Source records
______________________________

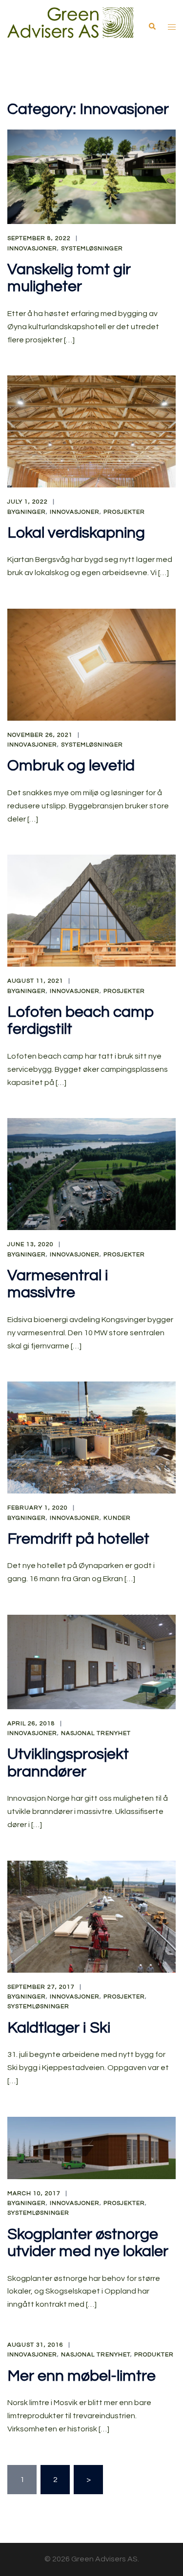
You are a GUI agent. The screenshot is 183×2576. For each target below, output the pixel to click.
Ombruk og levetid (71, 766)
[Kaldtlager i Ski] (91, 1916)
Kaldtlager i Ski (58, 2028)
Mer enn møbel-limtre (81, 2376)
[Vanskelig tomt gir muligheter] (91, 176)
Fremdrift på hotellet (78, 1539)
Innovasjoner (32, 248)
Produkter (154, 2355)
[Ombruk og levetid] (91, 664)
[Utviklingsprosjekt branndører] (91, 1661)
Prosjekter (124, 512)
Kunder (117, 1518)
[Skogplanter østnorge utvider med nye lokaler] (91, 2147)
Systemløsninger (92, 248)
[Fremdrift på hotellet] (91, 1437)
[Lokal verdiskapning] (91, 431)
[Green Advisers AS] (70, 26)
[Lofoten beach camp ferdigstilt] (91, 910)
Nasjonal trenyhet (96, 1733)
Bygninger (26, 512)
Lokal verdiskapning (76, 533)
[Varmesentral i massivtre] (91, 1173)
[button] (152, 26)
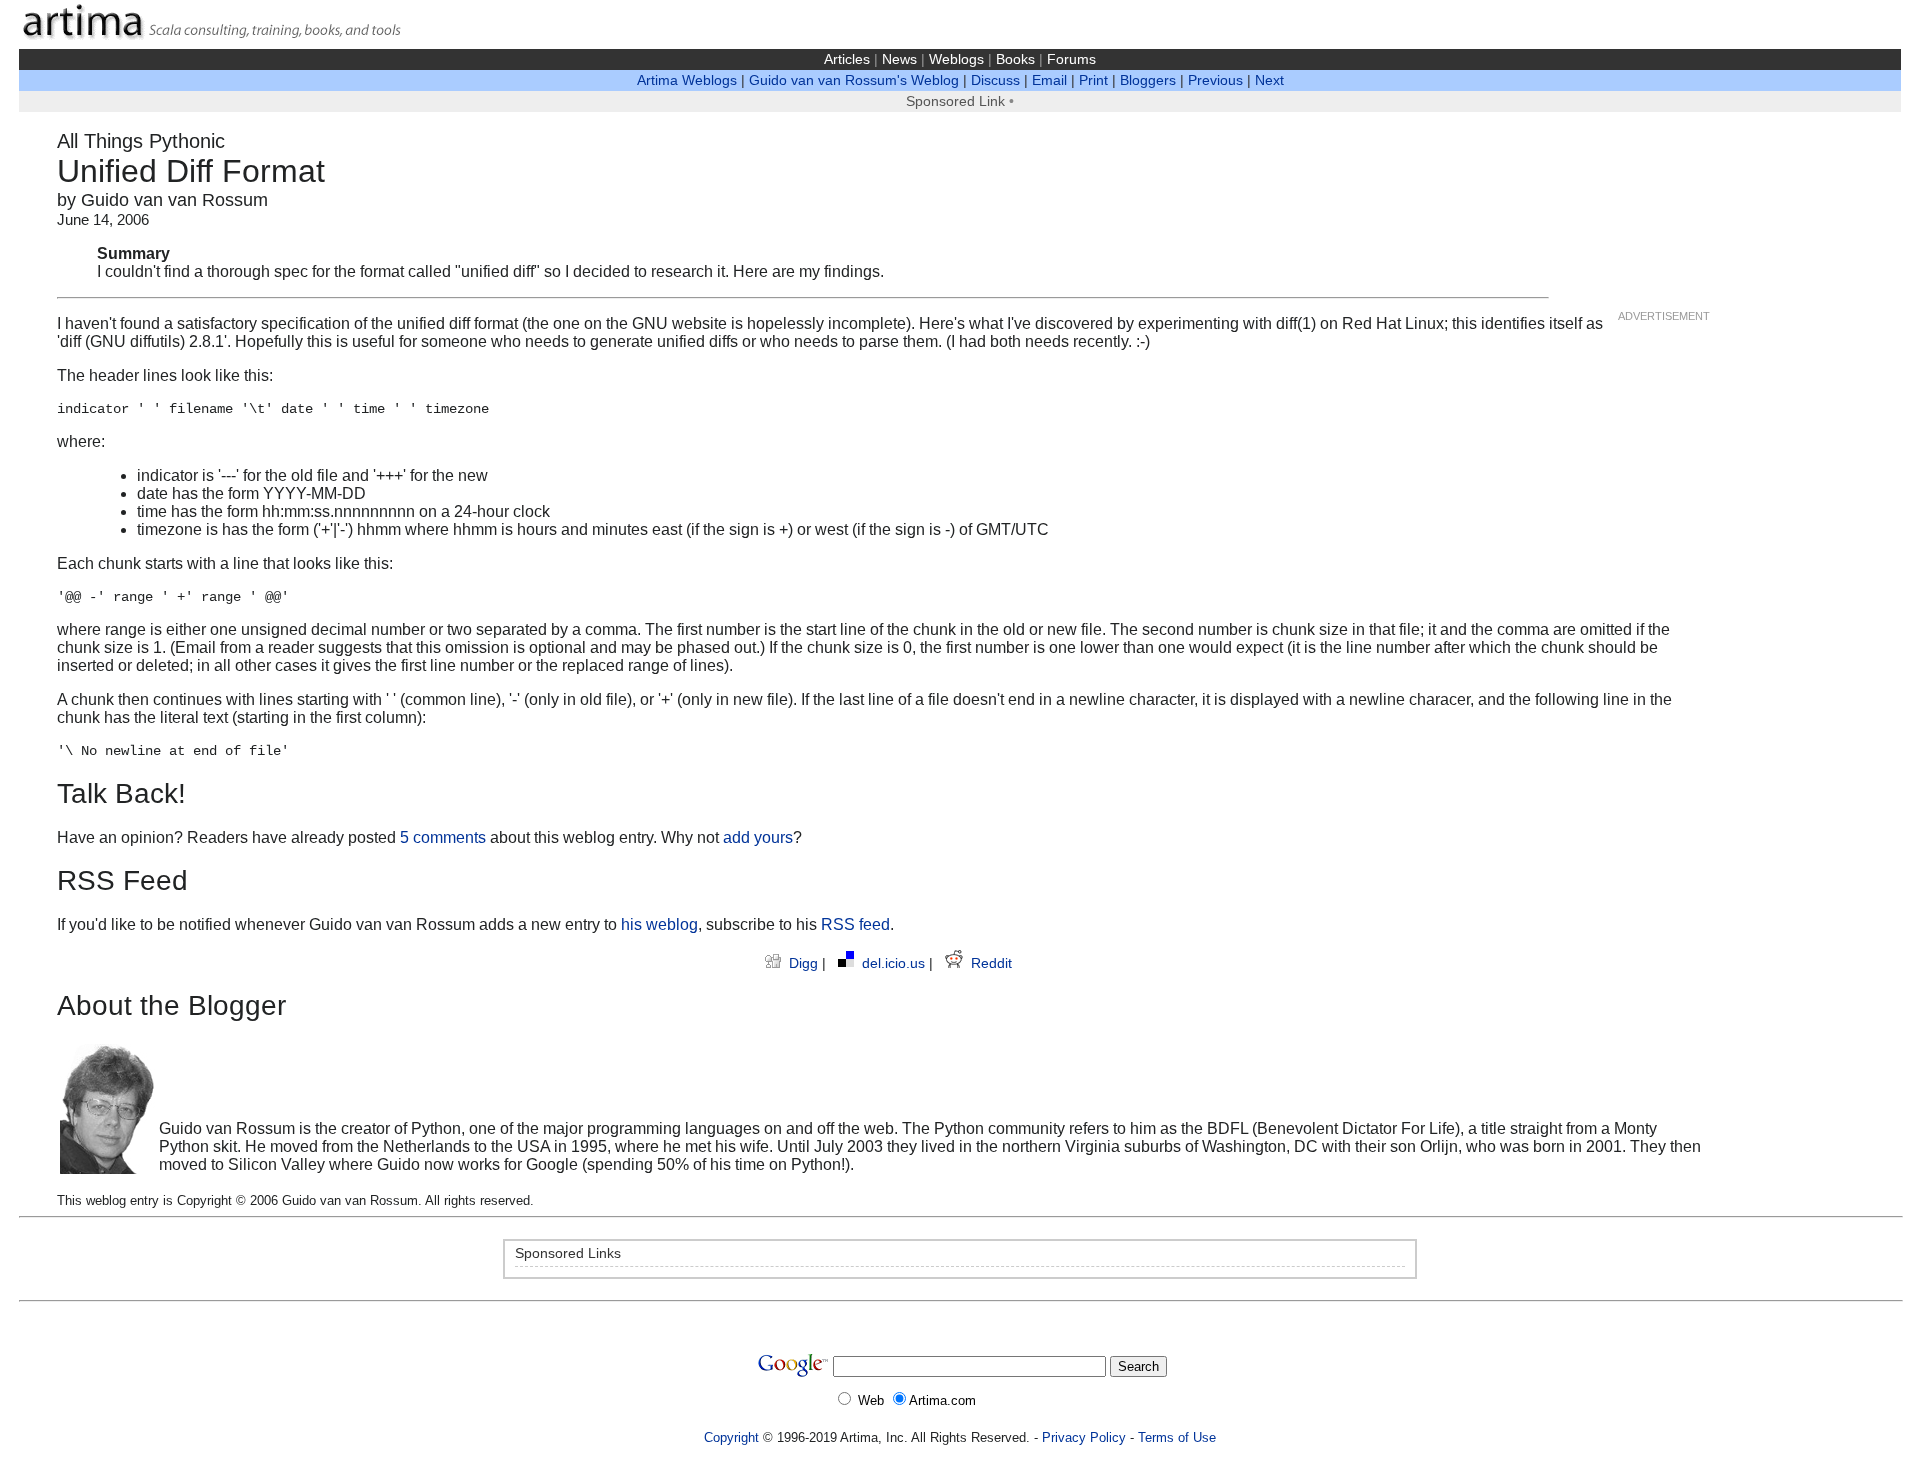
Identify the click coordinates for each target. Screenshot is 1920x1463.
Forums (1071, 59)
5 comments (443, 837)
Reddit (991, 963)
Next (1269, 80)
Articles (847, 59)
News (899, 59)
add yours (758, 837)
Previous (1215, 80)
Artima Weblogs (687, 80)
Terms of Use (1177, 1437)
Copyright (731, 1437)
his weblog (659, 924)
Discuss (995, 80)
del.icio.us (895, 963)
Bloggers (1148, 80)
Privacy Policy (1084, 1437)
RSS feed (855, 924)
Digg (805, 963)
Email (1049, 80)
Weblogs (956, 59)
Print (1093, 80)
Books (1015, 59)
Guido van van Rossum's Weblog (854, 80)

______________________________

--- PROBLEM ---
A faithful copy of the data above is wanted, with every image left out.

--- REPLY ---
You are a GUI agent. The screenshot is 183×2576. For each target below, output the pixel to click.
Ombruk og levetid (71, 766)
[Kaldtlager i Ski] (91, 1916)
Kaldtlager i Ski (58, 2028)
Mer enn møbel-limtre (81, 2376)
[Vanskelig tomt gir muligheter] (91, 176)
Fremdrift på hotellet (78, 1539)
Innovasjoner (32, 248)
Produkter (154, 2355)
[Ombruk og levetid] (91, 664)
[Utviklingsprosjekt branndører] (91, 1661)
Prosjekter (124, 512)
Kunder (117, 1518)
[Skogplanter østnorge utvider med nye lokaler] (91, 2147)
Systemløsninger (92, 248)
[Fremdrift på hotellet] (91, 1437)
[Lokal verdiskapning] (91, 431)
[Green Advisers AS] (70, 26)
[Lofoten beach camp ferdigstilt] (91, 910)
Nasjonal trenyhet (96, 1733)
Bygninger (26, 512)
Lokal verdiskapning (76, 533)
[Varmesentral i massivtre] (91, 1173)
[button] (152, 26)
Identify the click coordinates for each target. Screenshot is 1920x1463.
Forums (1071, 59)
5 comments (443, 837)
Reddit (991, 963)
Next (1269, 80)
Articles (847, 59)
News (899, 59)
add yours (758, 837)
Previous (1215, 80)
Artima Weblogs (687, 80)
Terms of Use (1177, 1437)
Copyright (731, 1437)
his weblog (659, 924)
Discuss (995, 80)
del.icio.us (895, 963)
Bloggers (1148, 80)
Privacy Policy (1084, 1437)
RSS feed (855, 924)
Digg (805, 963)
Email (1049, 80)
Weblogs (956, 59)
Print (1093, 80)
Books (1015, 59)
Guido van van Rossum's Weblog (854, 80)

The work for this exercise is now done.